▶ Task details
Your job is to return every line in the data holding the string "Materassi".

▶ Data to use
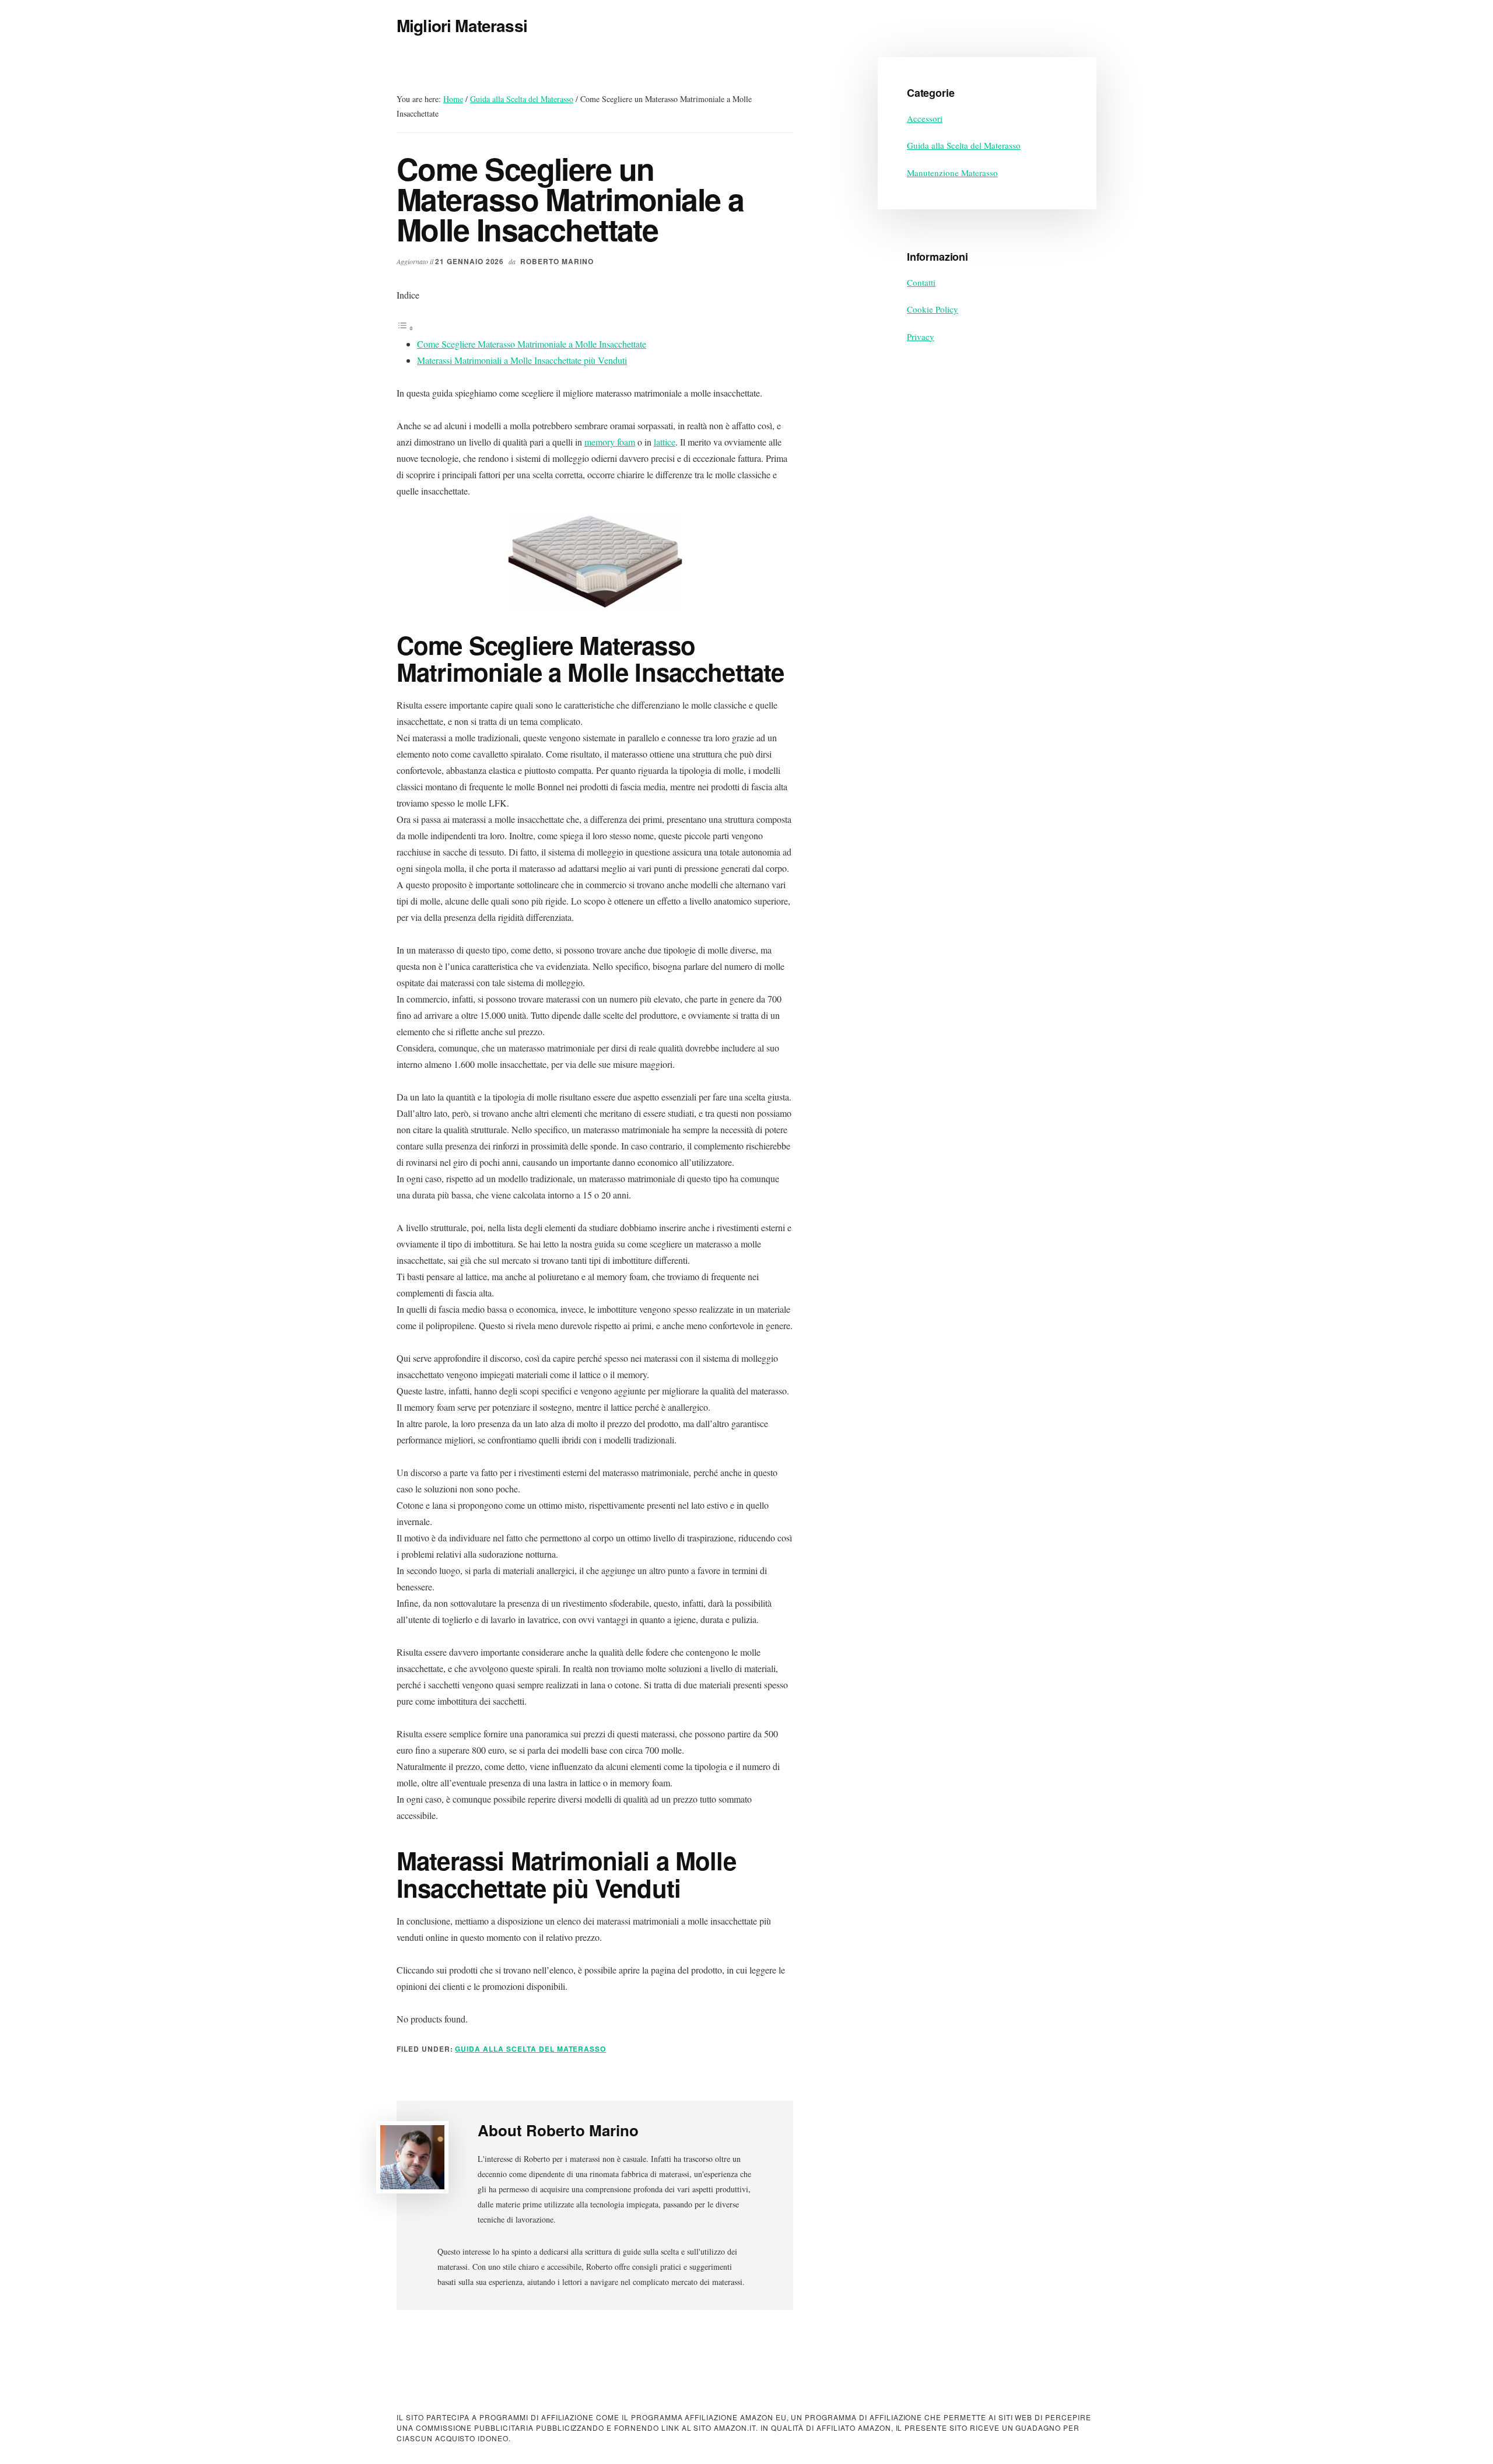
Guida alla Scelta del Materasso (530, 2049)
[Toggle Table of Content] (405, 327)
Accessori (924, 118)
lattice (664, 442)
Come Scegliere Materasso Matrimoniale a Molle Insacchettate (531, 344)
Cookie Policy (932, 309)
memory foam (609, 442)
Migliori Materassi (462, 25)
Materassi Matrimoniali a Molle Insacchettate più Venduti (522, 360)
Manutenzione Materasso (952, 172)
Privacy (920, 336)
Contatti (921, 282)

▶ Task answer
Migliori Materassi (462, 25)
Materassi Matrimoniali a Molle Insacchettate più Venduti (522, 360)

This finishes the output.